Meriwether Community in McCormick County, South Carolina
The Meriwether family emigrated to Virginia from Wales during the seventeenth century. Thomas and Elizabeth Margaret Barksdale Meriwether migrated in after the American Revolution. The Meriwether family eventually accumulated over 5,000 acres of land. Meriwether was the name given to the railroad station in honor of Dr. Snowden Meriwether. Dr. Meriwether was an early investor for the construction of the Augusta to Greenwood rail line, and he was the first station agent and postmaster for Meriwether.
Dr. Robert Lee Meriwether, born in Meriwether, is buried in the Asbury Church cemetery. Dr.
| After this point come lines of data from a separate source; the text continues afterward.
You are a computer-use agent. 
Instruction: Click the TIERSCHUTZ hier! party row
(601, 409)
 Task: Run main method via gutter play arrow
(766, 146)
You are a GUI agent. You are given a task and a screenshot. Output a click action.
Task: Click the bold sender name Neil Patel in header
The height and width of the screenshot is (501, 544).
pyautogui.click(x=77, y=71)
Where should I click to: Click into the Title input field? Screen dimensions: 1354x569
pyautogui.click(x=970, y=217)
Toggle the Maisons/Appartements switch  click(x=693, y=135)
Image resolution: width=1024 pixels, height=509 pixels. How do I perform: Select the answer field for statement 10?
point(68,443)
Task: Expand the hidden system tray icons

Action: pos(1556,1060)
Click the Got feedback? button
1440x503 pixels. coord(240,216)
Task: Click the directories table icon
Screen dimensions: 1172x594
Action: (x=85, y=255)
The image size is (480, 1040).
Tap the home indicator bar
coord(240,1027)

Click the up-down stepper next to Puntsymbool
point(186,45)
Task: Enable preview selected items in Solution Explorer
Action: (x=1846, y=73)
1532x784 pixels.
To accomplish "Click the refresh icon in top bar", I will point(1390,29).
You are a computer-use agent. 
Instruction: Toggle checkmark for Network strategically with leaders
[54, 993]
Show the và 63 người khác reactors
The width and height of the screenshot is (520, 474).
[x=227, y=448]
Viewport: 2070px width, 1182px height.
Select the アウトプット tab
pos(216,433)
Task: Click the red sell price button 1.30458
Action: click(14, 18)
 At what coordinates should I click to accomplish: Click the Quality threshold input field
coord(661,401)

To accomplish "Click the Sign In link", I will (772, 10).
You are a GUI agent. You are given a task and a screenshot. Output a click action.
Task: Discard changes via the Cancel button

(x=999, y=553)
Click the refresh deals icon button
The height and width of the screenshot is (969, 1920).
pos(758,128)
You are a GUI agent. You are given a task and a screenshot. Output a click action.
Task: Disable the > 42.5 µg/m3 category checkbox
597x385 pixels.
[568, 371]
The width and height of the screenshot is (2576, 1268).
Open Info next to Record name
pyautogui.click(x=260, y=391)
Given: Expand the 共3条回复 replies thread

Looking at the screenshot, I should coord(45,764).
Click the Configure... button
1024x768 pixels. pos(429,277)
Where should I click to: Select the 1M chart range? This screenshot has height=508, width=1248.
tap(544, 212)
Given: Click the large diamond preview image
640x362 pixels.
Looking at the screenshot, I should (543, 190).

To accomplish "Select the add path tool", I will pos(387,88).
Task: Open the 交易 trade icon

Meriwether founded the South Caroliniana Library at the University of South Carolina in 1931.
William Scott Middleton of Meriwether was elected on the first ballot as the county’s first representative in the South Carolina General Assembly upon the formation of McCormick County in 1916. Middleton was a descendant of Hugh Tear Middleton and of Patrick Calhoun, patriarch of the Long Canes Scots-Irish settlement.
William Scott Middleton was a pioneer in commercial production of peaches on his Meriwether plantation Locust Hill. At the time of his death, he owned the largest peach orchard in South Carolina, containing over 35,000 trees. He and W. M. Rowland of Meriwether were the first commercial peach producers in South Carolina. The peach orchards covered about a hundred acres of the plantation. The orchards were divided into five or six locations with names Big Orchard, Cottage Orchard, Little Orchard, Church Orchard, etc. mostly on ridges where damage to blooms from late frost was less likely. The tree plantings began early in the 1910s. Peaches were shipped in carload lots by rail from the station at Meriwether. William S. Middleton and Roland frequently pooled shipments. Varieties produced were Hiley Belle, Georgia Belle, and Elberta. Elbertas shipped best, but Georgia Belles, the most delicate, tasted best. The peach producers shipped by rail exclusively for the first six or seven years of production before trucks came into use. Packers received ice by rail from Augusta. Ice was placed in bunkers at each end of the refrigerator car. Filling a car often required two or three days. Commercial peach production caught on quickly in the state. W. M. Rowland was a moving force for founding the South Carolina Peach Growers Cooperative with T. B. Young as its executive director in Florence. Disaster struck in 1928 or 1929 in the form of a “blight” that marked the surface of peaches with dark specks, which made the fruit unsuitable for shipping. Peach production in Meriwether was soon abandoned.